“Sitinjo, An Unique Spiritual Tourism Site.” Demikian sebuah media
nasional berbahasa Inggris tanah air, 9 Januari 2005
menginterprestasikan panorama wisata alam religius Dairi yang akan kami
singgahi. Letaknya di Kecamatan Sitinjo, 3 kilometer dari Kota
Sidikalang, Kabupaten Dairi, Sumatra Utara.
Mobil masih melaju melintasi aspal hitam. Pemandangan di luar kabin
seakan menarik kami untuk segera tiba di tujuan. Tak sabar rasanya.
Fauzi, sang fotografer mulai sibuk menyetel kamera. “Ini pasti menarik,”
katanya.
Tak lama, mobil menikung ke kiri, melewati sebuah portal yang
bertuliskan “Taman Wisata Iman”. Taman Wisata Iman, sebuah nama yang
tepat untuk lokasi yang mengandung sejuta makna ini. Jejeran pinus
menghantar kesejukan pada mata. Lalu, satu persatu bangunan rumah ibadah
masing-masing agama tampak berdiri tegar. Semua rumah ibadah ada di
sana. Seakan-akan Dairi ingin menunjukkan bahwa keaneragaman agama yang
saling rukun dan bersatu adalah sesuatu nilai yang agung dan pantas
ditanamkan.
Mobil kami menanjak jalanan berliku. Namun bagi umat Kristiani,
jalanan yang berliku dan mendaki diyakini memiliki nilai spiritual
tersendiri. Bagi mereka, berjalan di sepanjang Taman Wisata Iman
mengibaratkan perjalanan Yesus memikul salib hingga Puncak Golgota.
Mereka tertawa, tersenyum. Tampak sesuatu di wajah mereka. Nyaman. Dan, yang pasti mereka berbeda agama.
“Itulah fungsi utamanya. Mengenang penderitaan Yesus atau the Passion of the Christ seperti dalam film gubahan Mel Gibson itu,” kata Sekda Kecamatan Sitinjo Anton Sihaloho sarat makna.

========================================

▸ Tugas yang Diberikan a: Tuliskan kembali secara persis bagian teks tentang Taman Wisata Iman di antara "Tak lama, mobil" dan "ditanamkan.", termasuk kedua batas tersebut.
Daftar di bawah ini sama sekali tidak berkaitan dengan teks tentang Taman Wisata Iman.

========================================

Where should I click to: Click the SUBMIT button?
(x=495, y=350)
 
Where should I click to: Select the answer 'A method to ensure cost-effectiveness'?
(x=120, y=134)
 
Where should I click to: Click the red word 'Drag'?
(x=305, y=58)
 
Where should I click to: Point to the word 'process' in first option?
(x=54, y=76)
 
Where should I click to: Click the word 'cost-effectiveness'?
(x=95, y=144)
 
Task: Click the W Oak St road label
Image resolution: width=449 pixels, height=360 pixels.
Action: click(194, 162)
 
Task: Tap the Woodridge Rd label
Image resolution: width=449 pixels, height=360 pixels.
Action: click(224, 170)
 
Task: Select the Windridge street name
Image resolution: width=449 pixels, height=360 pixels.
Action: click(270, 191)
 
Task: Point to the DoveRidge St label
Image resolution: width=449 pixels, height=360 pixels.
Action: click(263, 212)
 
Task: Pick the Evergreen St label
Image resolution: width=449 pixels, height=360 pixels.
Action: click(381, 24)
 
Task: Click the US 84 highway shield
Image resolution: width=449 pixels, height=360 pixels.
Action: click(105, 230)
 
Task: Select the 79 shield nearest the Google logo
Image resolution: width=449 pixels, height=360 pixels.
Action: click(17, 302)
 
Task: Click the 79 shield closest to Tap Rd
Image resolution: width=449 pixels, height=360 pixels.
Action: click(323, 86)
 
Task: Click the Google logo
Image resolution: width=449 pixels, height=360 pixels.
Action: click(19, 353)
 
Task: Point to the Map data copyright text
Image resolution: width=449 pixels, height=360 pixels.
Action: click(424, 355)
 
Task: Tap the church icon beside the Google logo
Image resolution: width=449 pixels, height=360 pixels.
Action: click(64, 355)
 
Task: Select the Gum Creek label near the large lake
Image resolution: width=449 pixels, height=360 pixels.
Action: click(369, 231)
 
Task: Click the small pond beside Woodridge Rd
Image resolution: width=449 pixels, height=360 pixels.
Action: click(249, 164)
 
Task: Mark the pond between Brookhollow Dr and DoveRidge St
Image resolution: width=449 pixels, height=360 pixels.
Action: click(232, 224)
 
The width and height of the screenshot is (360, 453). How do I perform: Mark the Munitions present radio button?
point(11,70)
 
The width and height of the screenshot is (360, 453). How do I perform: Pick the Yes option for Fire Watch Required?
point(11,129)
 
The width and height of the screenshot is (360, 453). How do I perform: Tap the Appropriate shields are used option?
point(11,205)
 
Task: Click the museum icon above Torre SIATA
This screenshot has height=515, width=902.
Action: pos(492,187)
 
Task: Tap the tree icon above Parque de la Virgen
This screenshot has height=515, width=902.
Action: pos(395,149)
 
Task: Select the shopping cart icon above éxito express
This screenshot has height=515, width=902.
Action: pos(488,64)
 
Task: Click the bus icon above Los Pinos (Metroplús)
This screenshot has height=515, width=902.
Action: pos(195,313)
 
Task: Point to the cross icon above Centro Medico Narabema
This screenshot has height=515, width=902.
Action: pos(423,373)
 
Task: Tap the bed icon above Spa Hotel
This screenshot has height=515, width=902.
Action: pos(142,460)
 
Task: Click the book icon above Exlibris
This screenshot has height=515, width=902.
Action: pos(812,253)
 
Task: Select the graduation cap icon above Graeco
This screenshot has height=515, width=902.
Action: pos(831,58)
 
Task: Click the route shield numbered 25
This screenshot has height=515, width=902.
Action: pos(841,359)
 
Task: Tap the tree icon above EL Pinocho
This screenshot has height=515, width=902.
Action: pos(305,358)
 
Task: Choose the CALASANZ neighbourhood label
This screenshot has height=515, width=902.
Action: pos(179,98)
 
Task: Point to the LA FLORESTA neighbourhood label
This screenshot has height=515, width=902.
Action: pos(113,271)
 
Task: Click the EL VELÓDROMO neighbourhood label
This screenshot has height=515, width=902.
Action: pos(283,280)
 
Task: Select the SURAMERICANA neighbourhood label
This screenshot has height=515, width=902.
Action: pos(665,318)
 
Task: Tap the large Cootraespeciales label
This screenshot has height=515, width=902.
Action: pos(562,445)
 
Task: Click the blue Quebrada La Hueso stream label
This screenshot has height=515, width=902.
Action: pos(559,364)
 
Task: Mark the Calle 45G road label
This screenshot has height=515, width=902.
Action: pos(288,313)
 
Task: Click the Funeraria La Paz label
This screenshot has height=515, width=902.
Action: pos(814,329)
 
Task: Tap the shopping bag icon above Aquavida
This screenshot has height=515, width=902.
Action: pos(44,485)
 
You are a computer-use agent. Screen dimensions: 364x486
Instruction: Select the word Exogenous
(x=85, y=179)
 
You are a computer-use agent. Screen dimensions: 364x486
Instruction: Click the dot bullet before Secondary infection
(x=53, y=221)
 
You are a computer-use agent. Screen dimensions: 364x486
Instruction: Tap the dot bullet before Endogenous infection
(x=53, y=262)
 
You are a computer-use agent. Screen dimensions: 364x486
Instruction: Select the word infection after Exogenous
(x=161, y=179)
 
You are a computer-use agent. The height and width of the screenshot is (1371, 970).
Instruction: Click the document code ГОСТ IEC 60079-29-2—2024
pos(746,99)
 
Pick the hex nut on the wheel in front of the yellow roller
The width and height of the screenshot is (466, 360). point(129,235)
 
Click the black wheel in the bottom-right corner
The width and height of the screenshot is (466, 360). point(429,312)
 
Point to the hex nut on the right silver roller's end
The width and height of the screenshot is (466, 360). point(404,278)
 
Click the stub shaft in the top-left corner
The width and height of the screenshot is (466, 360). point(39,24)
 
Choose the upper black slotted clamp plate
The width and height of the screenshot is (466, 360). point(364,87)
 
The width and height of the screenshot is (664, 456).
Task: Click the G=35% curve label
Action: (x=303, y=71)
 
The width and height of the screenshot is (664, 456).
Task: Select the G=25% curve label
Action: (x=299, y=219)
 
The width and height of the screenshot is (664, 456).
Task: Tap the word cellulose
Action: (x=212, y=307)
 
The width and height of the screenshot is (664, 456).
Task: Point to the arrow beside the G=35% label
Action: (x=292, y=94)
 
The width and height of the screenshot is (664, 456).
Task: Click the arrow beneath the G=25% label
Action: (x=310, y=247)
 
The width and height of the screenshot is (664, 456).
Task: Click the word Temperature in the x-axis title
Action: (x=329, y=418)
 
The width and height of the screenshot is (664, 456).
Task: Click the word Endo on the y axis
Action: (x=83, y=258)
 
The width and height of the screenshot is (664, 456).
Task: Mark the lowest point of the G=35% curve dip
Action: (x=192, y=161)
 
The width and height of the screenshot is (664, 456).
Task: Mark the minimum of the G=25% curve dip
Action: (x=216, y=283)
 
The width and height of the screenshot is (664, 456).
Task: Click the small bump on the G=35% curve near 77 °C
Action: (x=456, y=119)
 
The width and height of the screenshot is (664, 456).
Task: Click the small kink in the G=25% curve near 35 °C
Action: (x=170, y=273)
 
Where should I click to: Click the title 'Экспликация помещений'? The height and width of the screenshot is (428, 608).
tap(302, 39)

========================================

▸ Tugas yang Diberikan b: Pada daftar, ganti "arrow" dengan "pointer" di antara baris yang memuat "Point to the hex" dan baris yang memuat "Action: (x=310, y=247)", termasuk kedua baris tersebut. Tuliskan hanya baris-baris itu dengan bagian lain tetap tidak berubah.

▸ Hasil Latihan a:
Tak lama, mobil menikung ke kiri, melewati sebuah portal yang
bertuliskan “Taman Wisata Iman”. Taman Wisata Iman, sebuah nama yang
tepat untuk lokasi yang mengandung sejuta makna ini. Jejeran pinus
menghantar kesejukan pada mata. Lalu, satu persatu bangunan rumah ibadah
masing-masing agama tampak berdiri tegar. Semua rumah ibadah ada di
sana. Seakan-akan Dairi ingin menunjukkan bahwa keaneragaman agama yang
saling rukun dan bersatu adalah sesuatu nilai yang agung dan pantas
ditanamkan.

▸ Hasil Latihan b:
Point to the hex nut on the right silver roller's end
The width and height of the screenshot is (466, 360). point(404,278)
 
Click the stub shaft in the top-left corner
The width and height of the screenshot is (466, 360). point(39,24)
 
Choose the upper black slotted clamp plate
The width and height of the screenshot is (466, 360). point(364,87)
 
The width and height of the screenshot is (664, 456).
Task: Click the G=35% curve label
Action: (x=303, y=71)
 
The width and height of the screenshot is (664, 456).
Task: Select the G=25% curve label
Action: (x=299, y=219)
 
The width and height of the screenshot is (664, 456).
Task: Tap the word cellulose
Action: (x=212, y=307)
 
The width and height of the screenshot is (664, 456).
Task: Point to the pointer beside the G=35% label
Action: (x=292, y=94)
 
The width and height of the screenshot is (664, 456).
Task: Click the pointer beneath the G=25% label
Action: (x=310, y=247)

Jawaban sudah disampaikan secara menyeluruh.